» **WHAT NEEDS TO BE DONE**: From the first line to the last, write out the data below exactly.
===== EXTRACTED DATA =====
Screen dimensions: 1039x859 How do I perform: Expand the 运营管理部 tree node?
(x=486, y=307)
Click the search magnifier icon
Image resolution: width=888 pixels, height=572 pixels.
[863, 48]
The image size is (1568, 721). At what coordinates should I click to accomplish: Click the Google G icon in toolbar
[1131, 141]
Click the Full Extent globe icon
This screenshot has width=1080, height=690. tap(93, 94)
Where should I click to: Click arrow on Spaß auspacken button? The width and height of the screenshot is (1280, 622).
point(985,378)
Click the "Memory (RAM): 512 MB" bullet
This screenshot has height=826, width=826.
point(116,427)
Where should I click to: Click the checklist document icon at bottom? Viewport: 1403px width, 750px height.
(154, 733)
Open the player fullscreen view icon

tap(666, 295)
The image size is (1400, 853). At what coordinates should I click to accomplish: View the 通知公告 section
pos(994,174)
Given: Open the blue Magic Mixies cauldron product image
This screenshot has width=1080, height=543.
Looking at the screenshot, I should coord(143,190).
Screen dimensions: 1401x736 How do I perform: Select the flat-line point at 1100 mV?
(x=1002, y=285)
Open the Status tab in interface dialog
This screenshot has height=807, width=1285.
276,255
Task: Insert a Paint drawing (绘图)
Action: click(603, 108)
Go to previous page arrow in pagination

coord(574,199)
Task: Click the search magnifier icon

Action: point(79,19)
=====
» **REPLY**:
Screen dimensions: 1039x859 How do I perform: Expand the 运营管理部 tree node?
(x=486, y=307)
Click the search magnifier icon
Image resolution: width=888 pixels, height=572 pixels.
[863, 48]
The image size is (1568, 721). At what coordinates should I click to accomplish: Click the Google G icon in toolbar
[1131, 141]
Click the Full Extent globe icon
This screenshot has width=1080, height=690. tap(93, 94)
Where should I click to: Click arrow on Spaß auspacken button? The width and height of the screenshot is (1280, 622).
point(985,378)
Click the "Memory (RAM): 512 MB" bullet
This screenshot has height=826, width=826.
point(116,427)
Where should I click to: Click the checklist document icon at bottom? Viewport: 1403px width, 750px height.
(154, 733)
Open the player fullscreen view icon

tap(666, 295)
The image size is (1400, 853). At what coordinates should I click to accomplish: View the 通知公告 section
pos(994,174)
Given: Open the blue Magic Mixies cauldron product image
This screenshot has width=1080, height=543.
Looking at the screenshot, I should coord(143,190).
Screen dimensions: 1401x736 How do I perform: Select the flat-line point at 1100 mV?
(x=1002, y=285)
Open the Status tab in interface dialog
This screenshot has height=807, width=1285.
276,255
Task: Insert a Paint drawing (绘图)
Action: click(603, 108)
Go to previous page arrow in pagination

coord(574,199)
Task: Click the search magnifier icon

Action: point(79,19)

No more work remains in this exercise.